Es mag deshalb sinnvoll sein, die historische Dimension der Bundestagsrede von Papst Benedikt XVI. aus einem verfassungsgeschichtlichen Blickwinkel zu betrachten. Bekanntlich sind die traditionellen römisch-katholischen Vorbehalte gegenüber dem modernen Verfassungsstaat bis in die Entstehungszeit des Grundgesetzes hin greifbar. Damals legten Abgeordnete der CSU und des Zentrums im Parlamentarischen Rat ein Veto gegen Art. 20GG („alle Staatsgewalt geht vom Volke aus“) ein und begründeten dies mit dem Argument, dass alle Herrschaft von Gott ausgehe. Dies aber war das traditionelle Argument der römisch-katholischen Kirche, die sich unter anderem unter Berufung auf den Römerbrief gegen den neuzeitlichen Gedanken der Volkssouveränität sperrte: „Es gibt keine staatliche Gewalt, die nicht von Gott stammt; jede ist von Gott eingesetzt“ (Röm 13, 1). Wie schwer vielen Katholiken im Parlamentarischen Rat die Zustimmung zum modernen, in der republikanischen Tradition der Französischen Revolution stehenden Staat gefallen ist, dokumentiert auf ihre Weise auch die Erklärung von Abgeordneten der CSU, die ihre Ablehnung des Grundgesetzentwurfs unter anderem damit begründeten, es habe nicht erreicht werden können, „dass das Grundgesetz sich eindeutig und entschieden zu den Gedanken unserer christlichen Staatsauffassung bekennt“.2 Bemerkenswert ist in diesem Zusammenhang auch die Erklärung der deutschen Bischöfe zur Arbeit des Parlamentarischen Rates: „Der Stand der Verhandlungen im Parlamentarischen Rat in Bonn lässt uns befürchten, dass in dem Bundesgrundgesetz wichtigste und für den Aufbau eines gesunden staatlichen Lebens unentbehrliche Grundrechte und Grundsätze außer Acht gelassen werden. Das Grundgesetz eines Staates kann nur dann seinen Zweck erfüllen, wenn darin die schon in der Natur gegebene, ewig gültige, durch Christus neu gefestigte und vollendete Gottesordnung als die tragende Grundlage des staatlichen Gebäudes anerkannt wird“.3
Die an dieser Stelle greifbar werdende Spannung zwischen der katholischen Kirche und dem noch jungen Verfassungsstaat hat aber auch eine verfassungsrechtliche Komponente! Art. 140 des Grundgesetzes hat die staatskirchenrechtlichen Bestimmungen der Weimarer Verfassung zu Bestandteilen des Grundgesetzes erklärt. Das bedeutet, dass unter anderem auch die römisch-katholische Kirche eine Religionsgesellschaft ist, der die Bundesrepublik Deutschland den Status einer Körperschaft des öffentlichen Rechts zubilligt. Was war hier geschehen? Ein freiheitlich demokratischer Rechtsstaat erkennt in Gestalt der römisch-katholischen Kirche eine Religionsgesellschaft als Körperschaft des öffentlichen Rechts an, die ihrerseits – wir schreiben das Jahr 1949! – die grundlegenden und fundamentalen Rechts- und Verfassungsprinzipien dieses Staates nicht anerkennt. Dies geschah erst ca. 20Jahre nach der Verabschiedung des Grundgesetzes auf dem Zweiten Vatikanischen Konzil.

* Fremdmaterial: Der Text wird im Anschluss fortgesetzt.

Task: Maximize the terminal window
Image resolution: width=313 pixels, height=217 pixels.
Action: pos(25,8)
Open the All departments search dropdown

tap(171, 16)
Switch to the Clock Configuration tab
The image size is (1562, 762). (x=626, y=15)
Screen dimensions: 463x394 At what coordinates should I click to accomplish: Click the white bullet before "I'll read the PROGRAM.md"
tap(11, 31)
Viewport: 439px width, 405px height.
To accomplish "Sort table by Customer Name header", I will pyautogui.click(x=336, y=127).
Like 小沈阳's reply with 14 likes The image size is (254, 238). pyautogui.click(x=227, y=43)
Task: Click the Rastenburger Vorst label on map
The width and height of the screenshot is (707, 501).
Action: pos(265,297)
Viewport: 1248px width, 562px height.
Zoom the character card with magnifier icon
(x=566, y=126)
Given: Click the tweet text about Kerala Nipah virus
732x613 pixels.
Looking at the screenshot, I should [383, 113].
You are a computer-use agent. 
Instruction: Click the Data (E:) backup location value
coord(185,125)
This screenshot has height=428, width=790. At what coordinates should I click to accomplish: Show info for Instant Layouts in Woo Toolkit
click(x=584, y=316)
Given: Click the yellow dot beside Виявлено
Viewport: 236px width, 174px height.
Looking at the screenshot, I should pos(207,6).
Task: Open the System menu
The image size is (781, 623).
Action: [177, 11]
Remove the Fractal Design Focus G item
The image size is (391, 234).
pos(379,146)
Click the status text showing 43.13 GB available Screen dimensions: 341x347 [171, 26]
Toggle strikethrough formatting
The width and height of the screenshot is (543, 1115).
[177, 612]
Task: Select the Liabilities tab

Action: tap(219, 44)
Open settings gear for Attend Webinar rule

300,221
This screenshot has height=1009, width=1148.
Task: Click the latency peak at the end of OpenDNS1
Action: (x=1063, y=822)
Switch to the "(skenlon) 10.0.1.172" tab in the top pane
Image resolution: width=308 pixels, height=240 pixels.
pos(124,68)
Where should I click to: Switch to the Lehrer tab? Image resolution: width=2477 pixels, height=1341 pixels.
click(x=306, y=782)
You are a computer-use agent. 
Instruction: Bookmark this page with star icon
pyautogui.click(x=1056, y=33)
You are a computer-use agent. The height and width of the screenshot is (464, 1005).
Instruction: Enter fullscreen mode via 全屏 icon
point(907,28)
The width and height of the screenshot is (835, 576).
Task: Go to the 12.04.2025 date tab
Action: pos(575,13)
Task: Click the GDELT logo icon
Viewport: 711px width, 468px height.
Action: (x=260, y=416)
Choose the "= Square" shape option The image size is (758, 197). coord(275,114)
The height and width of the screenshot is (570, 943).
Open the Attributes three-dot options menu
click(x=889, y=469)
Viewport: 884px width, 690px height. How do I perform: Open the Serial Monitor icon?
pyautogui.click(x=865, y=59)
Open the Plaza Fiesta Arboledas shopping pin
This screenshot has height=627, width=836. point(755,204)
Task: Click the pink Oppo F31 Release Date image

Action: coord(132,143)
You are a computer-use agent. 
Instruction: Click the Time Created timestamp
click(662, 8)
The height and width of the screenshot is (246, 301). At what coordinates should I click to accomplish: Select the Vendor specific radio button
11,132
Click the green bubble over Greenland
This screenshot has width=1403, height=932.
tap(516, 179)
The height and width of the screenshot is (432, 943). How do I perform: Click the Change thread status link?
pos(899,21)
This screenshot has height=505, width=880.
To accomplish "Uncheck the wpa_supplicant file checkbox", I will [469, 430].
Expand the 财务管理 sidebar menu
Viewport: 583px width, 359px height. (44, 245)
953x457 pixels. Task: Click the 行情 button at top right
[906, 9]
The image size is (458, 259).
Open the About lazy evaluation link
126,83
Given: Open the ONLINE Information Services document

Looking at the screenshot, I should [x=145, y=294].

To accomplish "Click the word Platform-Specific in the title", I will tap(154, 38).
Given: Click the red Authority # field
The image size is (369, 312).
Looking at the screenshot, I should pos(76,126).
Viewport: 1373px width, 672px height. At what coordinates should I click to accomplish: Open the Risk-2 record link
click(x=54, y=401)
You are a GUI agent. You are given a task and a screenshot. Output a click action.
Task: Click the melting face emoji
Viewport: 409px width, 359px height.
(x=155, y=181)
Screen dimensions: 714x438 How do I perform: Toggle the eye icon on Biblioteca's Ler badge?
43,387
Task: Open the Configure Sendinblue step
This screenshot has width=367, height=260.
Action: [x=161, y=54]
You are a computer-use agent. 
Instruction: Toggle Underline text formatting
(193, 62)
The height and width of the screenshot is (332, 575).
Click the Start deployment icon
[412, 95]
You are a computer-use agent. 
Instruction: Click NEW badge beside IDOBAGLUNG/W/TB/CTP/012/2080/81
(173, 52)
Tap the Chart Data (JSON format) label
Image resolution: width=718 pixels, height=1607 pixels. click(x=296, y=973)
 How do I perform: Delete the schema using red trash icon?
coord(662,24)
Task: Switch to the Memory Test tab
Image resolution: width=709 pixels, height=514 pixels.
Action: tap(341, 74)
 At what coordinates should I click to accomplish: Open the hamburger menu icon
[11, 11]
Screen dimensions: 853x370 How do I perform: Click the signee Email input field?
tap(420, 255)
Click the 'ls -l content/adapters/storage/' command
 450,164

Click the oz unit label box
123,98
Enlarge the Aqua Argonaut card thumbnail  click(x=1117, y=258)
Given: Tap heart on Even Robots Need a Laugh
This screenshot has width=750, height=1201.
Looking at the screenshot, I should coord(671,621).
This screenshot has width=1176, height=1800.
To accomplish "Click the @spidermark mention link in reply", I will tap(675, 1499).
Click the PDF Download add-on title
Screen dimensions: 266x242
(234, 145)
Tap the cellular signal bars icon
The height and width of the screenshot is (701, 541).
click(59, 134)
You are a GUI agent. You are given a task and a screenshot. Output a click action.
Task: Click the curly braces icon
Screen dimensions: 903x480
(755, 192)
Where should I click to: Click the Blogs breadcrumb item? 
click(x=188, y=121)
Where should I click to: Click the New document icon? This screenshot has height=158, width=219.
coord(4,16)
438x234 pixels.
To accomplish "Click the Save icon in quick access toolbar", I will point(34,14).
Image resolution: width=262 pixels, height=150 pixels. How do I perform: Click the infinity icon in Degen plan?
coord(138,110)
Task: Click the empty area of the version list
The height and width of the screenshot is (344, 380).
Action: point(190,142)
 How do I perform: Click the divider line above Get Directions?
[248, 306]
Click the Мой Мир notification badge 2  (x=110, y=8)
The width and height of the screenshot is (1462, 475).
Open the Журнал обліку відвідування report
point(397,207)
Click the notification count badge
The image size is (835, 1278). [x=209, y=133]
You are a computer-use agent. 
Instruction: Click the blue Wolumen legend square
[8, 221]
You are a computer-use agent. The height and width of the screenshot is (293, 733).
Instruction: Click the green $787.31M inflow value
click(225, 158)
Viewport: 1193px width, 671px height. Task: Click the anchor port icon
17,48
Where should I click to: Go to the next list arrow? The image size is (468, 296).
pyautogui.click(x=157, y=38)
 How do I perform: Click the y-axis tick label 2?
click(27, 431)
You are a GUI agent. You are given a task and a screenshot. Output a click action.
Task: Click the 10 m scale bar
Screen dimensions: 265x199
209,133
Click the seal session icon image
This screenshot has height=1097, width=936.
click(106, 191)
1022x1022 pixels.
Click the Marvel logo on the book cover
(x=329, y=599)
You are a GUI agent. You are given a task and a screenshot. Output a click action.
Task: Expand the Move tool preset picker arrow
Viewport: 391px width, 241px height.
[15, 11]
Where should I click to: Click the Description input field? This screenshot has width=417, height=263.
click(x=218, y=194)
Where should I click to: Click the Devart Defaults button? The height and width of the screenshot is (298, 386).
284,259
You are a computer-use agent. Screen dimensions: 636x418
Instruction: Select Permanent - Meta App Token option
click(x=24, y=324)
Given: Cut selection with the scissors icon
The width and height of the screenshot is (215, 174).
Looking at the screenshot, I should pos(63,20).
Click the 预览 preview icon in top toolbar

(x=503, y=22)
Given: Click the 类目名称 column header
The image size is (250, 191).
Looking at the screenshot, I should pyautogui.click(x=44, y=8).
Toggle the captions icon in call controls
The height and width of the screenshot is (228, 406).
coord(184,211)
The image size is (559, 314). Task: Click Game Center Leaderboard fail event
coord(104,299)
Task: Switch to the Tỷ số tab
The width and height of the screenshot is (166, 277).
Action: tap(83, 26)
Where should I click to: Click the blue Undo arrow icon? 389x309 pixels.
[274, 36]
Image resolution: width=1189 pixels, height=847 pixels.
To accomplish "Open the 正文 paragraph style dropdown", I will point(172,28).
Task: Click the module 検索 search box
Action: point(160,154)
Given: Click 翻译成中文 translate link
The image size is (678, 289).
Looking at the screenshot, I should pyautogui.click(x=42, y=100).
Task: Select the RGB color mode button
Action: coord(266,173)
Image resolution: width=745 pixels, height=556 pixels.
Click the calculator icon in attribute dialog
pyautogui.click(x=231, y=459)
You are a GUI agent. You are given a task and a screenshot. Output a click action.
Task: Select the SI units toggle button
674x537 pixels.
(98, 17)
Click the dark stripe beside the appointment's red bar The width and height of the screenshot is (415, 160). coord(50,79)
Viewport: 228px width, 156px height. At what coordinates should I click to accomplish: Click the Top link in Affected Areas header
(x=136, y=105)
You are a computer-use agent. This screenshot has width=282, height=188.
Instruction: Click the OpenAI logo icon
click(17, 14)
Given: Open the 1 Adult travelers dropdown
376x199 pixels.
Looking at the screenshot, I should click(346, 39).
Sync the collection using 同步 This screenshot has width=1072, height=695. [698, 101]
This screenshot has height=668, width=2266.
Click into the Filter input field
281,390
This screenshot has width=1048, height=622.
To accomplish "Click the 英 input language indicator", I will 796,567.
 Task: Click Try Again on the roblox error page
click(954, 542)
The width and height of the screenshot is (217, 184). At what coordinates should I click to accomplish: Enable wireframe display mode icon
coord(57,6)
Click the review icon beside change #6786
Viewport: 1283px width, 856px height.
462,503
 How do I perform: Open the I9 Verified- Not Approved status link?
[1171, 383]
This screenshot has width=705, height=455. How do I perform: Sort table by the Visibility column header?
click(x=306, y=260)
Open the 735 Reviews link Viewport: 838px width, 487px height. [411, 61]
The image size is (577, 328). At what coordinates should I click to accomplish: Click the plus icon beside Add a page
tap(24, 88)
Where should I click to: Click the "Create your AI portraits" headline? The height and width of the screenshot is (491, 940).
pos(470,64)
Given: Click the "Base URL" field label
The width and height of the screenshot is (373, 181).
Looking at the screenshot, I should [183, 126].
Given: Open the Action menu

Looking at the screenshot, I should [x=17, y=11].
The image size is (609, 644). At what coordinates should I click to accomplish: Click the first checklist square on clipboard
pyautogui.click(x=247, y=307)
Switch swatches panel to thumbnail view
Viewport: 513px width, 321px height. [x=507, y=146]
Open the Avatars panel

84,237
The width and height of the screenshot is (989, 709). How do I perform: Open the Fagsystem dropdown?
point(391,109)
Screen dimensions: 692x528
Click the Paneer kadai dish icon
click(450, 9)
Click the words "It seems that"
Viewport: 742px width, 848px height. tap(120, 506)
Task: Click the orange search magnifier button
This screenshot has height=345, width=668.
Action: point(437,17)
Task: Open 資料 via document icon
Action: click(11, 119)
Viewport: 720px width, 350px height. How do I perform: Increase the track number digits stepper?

62Jahre nach dem Inkrafttreten des Grundgesetzes für die Bundesrepublik Deutschland und 46Jahre nach der Verabschiedung von Dignitatis Humanae besucht der Bischof der Kirche von Rom den Deutschen Bundestag. Auf symbolischer Ebene ist bereits dieser Besuch selbst bemerkenswert, mit dem der Papst in seiner Funktion als Völkerrechtssubjekt des Heiligen Stuhls den Staat sowie die ihn repräsentierenden demokratisch gewählten Amts- und Mandatsträger anerkennt und ihnen die gebührende Wertschätzung entgegenbringt. Man ist an dieser Stelle versucht, ausnahmsweise einen historisch nicht wirklich korrekten Blickwechsel zuzulassen, um auf die historische Dimension der Bundestagsrede aufmerksam zu machen. Den heutigen Papst träfe sozusagen der Bannfluch eines seiner Vorgänger auf dem Stuhle Petri. Papst Pius IX. (1846–1878) hatte der 1864 veröffentlichten Enzyklika Quanta cura einen Syllabus mit zu verurteilenden Aussagen beigefügt, unter denen als Schlusssatz und also an prominenter Stelle auch die folgende Meinung verurteilt wird: „Der Römische Bischof kann und soll sich mit dem Fortschritt, mit dem Liberalismus und mit der modernen Kultur versöhnen und anfreunden“ (DH 2980).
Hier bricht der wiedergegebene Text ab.